WHAT THE TASK ASKS: In this exercise, the entries below are to be transcribed exactly, line by line.

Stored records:
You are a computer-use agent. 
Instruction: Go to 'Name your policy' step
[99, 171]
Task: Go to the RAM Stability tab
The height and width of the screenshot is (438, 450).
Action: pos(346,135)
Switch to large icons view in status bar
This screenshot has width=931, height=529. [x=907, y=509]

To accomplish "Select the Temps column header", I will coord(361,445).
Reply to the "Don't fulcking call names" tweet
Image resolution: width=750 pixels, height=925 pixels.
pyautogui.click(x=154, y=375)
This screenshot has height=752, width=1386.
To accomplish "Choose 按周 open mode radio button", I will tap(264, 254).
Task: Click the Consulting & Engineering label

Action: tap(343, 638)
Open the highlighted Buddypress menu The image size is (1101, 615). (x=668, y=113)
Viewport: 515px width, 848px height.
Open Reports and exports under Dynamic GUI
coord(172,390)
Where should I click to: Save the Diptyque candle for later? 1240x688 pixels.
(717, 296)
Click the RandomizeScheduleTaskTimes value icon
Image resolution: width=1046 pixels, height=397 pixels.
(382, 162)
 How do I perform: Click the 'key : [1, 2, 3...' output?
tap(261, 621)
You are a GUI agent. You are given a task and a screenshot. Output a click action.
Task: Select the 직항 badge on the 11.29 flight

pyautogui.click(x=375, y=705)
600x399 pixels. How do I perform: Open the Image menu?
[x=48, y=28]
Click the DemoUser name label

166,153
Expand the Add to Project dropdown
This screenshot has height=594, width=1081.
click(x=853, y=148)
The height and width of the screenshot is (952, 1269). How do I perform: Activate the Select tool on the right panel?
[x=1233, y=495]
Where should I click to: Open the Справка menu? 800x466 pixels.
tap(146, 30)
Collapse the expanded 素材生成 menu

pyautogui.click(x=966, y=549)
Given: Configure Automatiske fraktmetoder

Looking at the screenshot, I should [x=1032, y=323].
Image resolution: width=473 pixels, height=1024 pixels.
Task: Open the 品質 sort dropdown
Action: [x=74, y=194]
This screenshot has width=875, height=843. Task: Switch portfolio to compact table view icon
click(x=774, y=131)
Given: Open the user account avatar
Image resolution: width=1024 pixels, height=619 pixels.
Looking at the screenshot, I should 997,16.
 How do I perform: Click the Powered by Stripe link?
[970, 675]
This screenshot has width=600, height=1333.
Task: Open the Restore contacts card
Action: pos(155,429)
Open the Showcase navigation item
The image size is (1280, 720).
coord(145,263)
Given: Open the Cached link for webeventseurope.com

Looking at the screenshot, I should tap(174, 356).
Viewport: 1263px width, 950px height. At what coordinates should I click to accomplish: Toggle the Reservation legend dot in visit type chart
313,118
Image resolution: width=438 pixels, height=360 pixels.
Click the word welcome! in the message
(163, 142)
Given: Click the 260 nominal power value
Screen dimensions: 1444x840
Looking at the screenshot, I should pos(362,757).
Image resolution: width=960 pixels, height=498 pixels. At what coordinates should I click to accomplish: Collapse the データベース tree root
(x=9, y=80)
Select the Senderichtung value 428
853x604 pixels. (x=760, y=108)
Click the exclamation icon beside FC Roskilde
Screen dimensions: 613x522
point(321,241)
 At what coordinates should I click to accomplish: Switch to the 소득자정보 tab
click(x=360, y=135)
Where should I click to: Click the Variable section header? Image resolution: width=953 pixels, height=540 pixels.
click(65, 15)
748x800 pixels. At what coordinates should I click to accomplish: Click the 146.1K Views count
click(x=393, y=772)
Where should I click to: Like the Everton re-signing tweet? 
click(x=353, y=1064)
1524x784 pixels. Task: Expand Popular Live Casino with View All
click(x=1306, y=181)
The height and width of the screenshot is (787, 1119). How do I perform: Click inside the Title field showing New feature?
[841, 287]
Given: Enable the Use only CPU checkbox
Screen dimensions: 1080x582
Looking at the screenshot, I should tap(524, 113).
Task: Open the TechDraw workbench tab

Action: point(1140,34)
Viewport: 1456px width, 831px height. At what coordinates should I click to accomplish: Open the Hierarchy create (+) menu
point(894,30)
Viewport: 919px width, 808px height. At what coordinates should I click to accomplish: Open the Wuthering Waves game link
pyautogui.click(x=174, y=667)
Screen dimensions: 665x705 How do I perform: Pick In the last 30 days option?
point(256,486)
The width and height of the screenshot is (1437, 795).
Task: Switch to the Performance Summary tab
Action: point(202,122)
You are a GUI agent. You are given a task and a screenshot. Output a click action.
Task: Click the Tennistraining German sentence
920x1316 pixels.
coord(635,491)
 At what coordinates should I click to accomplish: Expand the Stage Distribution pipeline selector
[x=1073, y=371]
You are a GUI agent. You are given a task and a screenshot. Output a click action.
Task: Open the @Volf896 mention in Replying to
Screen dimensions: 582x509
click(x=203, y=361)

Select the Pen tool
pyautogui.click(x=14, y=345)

EXERCISE SOLUTION:
You are a computer-use agent. 
Instruction: Go to 'Name your policy' step
[99, 171]
Task: Go to the RAM Stability tab
The height and width of the screenshot is (438, 450).
Action: pos(346,135)
Switch to large icons view in status bar
This screenshot has width=931, height=529. [x=907, y=509]

To accomplish "Select the Temps column header", I will coord(361,445).
Reply to the "Don't fulcking call names" tweet
Image resolution: width=750 pixels, height=925 pixels.
pyautogui.click(x=154, y=375)
This screenshot has height=752, width=1386.
To accomplish "Choose 按周 open mode radio button", I will tap(264, 254).
Task: Click the Consulting & Engineering label

Action: tap(343, 638)
Open the highlighted Buddypress menu The image size is (1101, 615). (x=668, y=113)
Viewport: 515px width, 848px height.
Open Reports and exports under Dynamic GUI
coord(172,390)
Where should I click to: Save the Diptyque candle for later? 1240x688 pixels.
(717, 296)
Click the RandomizeScheduleTaskTimes value icon
Image resolution: width=1046 pixels, height=397 pixels.
(382, 162)
 How do I perform: Click the 'key : [1, 2, 3...' output?
tap(261, 621)
You are a GUI agent. You are given a task and a screenshot. Output a click action.
Task: Select the 직항 badge on the 11.29 flight

pyautogui.click(x=375, y=705)
600x399 pixels. How do I perform: Open the Image menu?
[x=48, y=28]
Click the DemoUser name label

166,153
Expand the Add to Project dropdown
This screenshot has height=594, width=1081.
click(x=853, y=148)
The height and width of the screenshot is (952, 1269). How do I perform: Activate the Select tool on the right panel?
[x=1233, y=495]
Where should I click to: Open the Справка menu? 800x466 pixels.
tap(146, 30)
Collapse the expanded 素材生成 menu

pyautogui.click(x=966, y=549)
Given: Configure Automatiske fraktmetoder

Looking at the screenshot, I should [x=1032, y=323].
Image resolution: width=473 pixels, height=1024 pixels.
Task: Open the 品質 sort dropdown
Action: [x=74, y=194]
This screenshot has width=875, height=843. Task: Switch portfolio to compact table view icon
click(x=774, y=131)
Given: Open the user account avatar
Image resolution: width=1024 pixels, height=619 pixels.
Looking at the screenshot, I should 997,16.
 How do I perform: Click the Powered by Stripe link?
[970, 675]
This screenshot has width=600, height=1333.
Task: Open the Restore contacts card
Action: pos(155,429)
Open the Showcase navigation item
The image size is (1280, 720).
coord(145,263)
Given: Open the Cached link for webeventseurope.com

Looking at the screenshot, I should tap(174, 356).
Viewport: 1263px width, 950px height. At what coordinates should I click to accomplish: Toggle the Reservation legend dot in visit type chart
313,118
Image resolution: width=438 pixels, height=360 pixels.
Click the word welcome! in the message
(163, 142)
Given: Click the 260 nominal power value
Screen dimensions: 1444x840
Looking at the screenshot, I should pos(362,757).
Image resolution: width=960 pixels, height=498 pixels. At what coordinates should I click to accomplish: Collapse the データベース tree root
(x=9, y=80)
Select the Senderichtung value 428
853x604 pixels. (x=760, y=108)
Click the exclamation icon beside FC Roskilde
Screen dimensions: 613x522
point(321,241)
 At what coordinates should I click to accomplish: Switch to the 소득자정보 tab
click(x=360, y=135)
Where should I click to: Click the Variable section header? Image resolution: width=953 pixels, height=540 pixels.
click(65, 15)
748x800 pixels. At what coordinates should I click to accomplish: Click the 146.1K Views count
click(x=393, y=772)
Where should I click to: Like the Everton re-signing tweet? 
click(x=353, y=1064)
1524x784 pixels. Task: Expand Popular Live Casino with View All
click(x=1306, y=181)
The height and width of the screenshot is (787, 1119). How do I perform: Click inside the Title field showing New feature?
[841, 287]
Given: Enable the Use only CPU checkbox
Screen dimensions: 1080x582
Looking at the screenshot, I should tap(524, 113).
Task: Open the TechDraw workbench tab

Action: point(1140,34)
Viewport: 1456px width, 831px height. At what coordinates should I click to accomplish: Open the Hierarchy create (+) menu
point(894,30)
Viewport: 919px width, 808px height. At what coordinates should I click to accomplish: Open the Wuthering Waves game link
pyautogui.click(x=174, y=667)
Screen dimensions: 665x705 How do I perform: Pick In the last 30 days option?
point(256,486)
The width and height of the screenshot is (1437, 795).
Task: Switch to the Performance Summary tab
Action: point(202,122)
You are a GUI agent. You are given a task and a screenshot. Output a click action.
Task: Click the Tennistraining German sentence
920x1316 pixels.
coord(635,491)
 At what coordinates should I click to accomplish: Expand the Stage Distribution pipeline selector
[x=1073, y=371]
You are a GUI agent. You are given a task and a screenshot. Output a click action.
Task: Open the @Volf896 mention in Replying to
Screen dimensions: 582x509
click(x=203, y=361)

Select the Pen tool
pyautogui.click(x=14, y=345)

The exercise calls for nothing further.